DIRECTIONS.
Where a line of the material includes the string "notifications", copy that line.

DATA EXCERPTS.
'''

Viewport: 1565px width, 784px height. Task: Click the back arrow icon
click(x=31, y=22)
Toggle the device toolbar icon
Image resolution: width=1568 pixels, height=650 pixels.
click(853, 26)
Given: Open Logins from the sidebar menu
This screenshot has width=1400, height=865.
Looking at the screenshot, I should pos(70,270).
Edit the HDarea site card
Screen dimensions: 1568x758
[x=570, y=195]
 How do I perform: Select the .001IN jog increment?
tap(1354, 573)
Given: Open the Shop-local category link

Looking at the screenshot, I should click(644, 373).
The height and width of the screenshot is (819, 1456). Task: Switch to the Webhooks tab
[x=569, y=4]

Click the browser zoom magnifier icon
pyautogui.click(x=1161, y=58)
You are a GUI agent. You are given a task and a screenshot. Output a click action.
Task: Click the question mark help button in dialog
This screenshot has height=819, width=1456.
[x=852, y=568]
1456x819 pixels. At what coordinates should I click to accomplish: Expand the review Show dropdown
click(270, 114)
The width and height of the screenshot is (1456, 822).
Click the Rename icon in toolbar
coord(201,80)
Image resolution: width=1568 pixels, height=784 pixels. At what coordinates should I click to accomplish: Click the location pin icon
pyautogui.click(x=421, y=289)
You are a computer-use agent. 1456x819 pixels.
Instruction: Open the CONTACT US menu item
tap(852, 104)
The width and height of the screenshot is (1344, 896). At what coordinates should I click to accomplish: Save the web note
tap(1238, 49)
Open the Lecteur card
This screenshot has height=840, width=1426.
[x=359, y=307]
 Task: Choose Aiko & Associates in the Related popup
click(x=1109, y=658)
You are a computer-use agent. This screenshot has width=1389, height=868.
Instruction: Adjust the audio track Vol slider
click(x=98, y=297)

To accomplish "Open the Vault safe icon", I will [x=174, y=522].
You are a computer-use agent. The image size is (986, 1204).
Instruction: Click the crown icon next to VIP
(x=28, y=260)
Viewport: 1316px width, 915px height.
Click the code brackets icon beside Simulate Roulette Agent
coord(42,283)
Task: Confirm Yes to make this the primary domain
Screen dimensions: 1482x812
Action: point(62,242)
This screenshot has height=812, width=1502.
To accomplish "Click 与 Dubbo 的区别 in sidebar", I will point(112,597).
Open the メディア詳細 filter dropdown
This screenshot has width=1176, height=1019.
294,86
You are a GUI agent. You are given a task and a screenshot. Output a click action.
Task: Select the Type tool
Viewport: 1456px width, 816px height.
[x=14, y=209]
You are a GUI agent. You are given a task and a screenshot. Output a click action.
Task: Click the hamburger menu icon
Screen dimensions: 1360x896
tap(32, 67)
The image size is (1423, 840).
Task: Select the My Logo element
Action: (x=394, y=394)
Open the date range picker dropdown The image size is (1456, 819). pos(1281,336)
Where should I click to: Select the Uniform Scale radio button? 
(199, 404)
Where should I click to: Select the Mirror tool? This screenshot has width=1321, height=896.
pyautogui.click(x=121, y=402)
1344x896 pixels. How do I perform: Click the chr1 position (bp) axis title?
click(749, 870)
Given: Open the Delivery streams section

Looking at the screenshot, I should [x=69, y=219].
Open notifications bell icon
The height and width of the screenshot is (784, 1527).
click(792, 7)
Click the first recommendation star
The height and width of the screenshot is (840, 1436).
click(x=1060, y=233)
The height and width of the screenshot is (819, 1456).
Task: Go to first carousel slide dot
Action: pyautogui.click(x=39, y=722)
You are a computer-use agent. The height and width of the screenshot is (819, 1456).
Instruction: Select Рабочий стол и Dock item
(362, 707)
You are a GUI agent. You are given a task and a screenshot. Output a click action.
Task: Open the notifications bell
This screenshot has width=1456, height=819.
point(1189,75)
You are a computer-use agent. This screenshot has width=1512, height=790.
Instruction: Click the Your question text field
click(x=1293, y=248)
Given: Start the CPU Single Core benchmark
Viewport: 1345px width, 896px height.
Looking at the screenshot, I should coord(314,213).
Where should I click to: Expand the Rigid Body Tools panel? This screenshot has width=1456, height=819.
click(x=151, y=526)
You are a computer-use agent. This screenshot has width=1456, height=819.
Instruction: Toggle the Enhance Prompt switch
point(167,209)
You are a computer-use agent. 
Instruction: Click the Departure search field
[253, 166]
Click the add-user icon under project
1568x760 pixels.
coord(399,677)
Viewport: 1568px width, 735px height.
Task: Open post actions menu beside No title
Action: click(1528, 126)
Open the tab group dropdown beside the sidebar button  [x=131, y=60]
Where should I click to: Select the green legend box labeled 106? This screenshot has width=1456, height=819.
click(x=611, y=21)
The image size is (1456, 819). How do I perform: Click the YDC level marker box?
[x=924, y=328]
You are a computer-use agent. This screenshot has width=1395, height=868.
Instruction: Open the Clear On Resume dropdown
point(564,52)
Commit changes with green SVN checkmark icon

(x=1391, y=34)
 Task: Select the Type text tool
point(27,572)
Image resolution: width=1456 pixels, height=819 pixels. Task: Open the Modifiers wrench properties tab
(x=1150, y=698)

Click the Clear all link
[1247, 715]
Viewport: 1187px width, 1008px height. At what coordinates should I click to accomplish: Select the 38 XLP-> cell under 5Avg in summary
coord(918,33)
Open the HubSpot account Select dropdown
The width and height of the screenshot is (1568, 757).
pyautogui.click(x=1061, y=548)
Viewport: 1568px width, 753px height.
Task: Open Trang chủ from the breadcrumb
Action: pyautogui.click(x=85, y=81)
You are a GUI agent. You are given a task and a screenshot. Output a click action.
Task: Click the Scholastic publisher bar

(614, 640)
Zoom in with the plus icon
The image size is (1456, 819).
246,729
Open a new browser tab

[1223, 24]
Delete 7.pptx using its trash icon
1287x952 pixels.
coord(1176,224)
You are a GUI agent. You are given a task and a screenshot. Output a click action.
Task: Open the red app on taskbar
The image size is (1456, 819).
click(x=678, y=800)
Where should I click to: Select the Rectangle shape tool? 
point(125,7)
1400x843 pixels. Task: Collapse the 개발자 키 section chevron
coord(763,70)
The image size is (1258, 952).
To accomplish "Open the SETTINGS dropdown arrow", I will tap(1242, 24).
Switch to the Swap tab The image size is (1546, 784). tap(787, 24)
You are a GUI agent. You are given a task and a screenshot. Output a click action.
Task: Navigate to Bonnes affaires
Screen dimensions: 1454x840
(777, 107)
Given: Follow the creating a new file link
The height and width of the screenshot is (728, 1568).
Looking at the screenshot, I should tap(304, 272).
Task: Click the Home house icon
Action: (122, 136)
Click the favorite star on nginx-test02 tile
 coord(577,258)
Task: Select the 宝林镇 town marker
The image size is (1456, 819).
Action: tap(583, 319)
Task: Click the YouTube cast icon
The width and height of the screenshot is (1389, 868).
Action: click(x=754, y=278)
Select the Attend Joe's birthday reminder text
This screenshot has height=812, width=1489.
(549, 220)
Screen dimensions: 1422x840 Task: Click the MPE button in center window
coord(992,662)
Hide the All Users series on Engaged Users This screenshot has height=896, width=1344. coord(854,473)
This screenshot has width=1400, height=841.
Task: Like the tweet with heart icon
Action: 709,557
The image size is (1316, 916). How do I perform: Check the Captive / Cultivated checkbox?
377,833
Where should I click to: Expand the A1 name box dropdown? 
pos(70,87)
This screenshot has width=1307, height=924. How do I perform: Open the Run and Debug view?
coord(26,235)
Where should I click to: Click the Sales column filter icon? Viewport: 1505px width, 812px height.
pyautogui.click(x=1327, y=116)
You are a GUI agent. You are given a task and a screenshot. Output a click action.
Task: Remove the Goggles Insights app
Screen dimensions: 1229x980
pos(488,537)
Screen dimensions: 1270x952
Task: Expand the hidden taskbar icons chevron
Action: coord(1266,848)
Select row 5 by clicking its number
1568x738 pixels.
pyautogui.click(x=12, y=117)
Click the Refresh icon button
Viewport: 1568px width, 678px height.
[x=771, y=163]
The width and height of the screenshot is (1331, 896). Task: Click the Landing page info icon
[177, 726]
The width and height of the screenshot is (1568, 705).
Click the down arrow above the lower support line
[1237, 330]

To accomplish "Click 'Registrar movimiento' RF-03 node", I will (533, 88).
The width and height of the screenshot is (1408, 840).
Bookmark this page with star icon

'''

SOLUTION.
Open notifications bell icon
Task: Open the notifications bell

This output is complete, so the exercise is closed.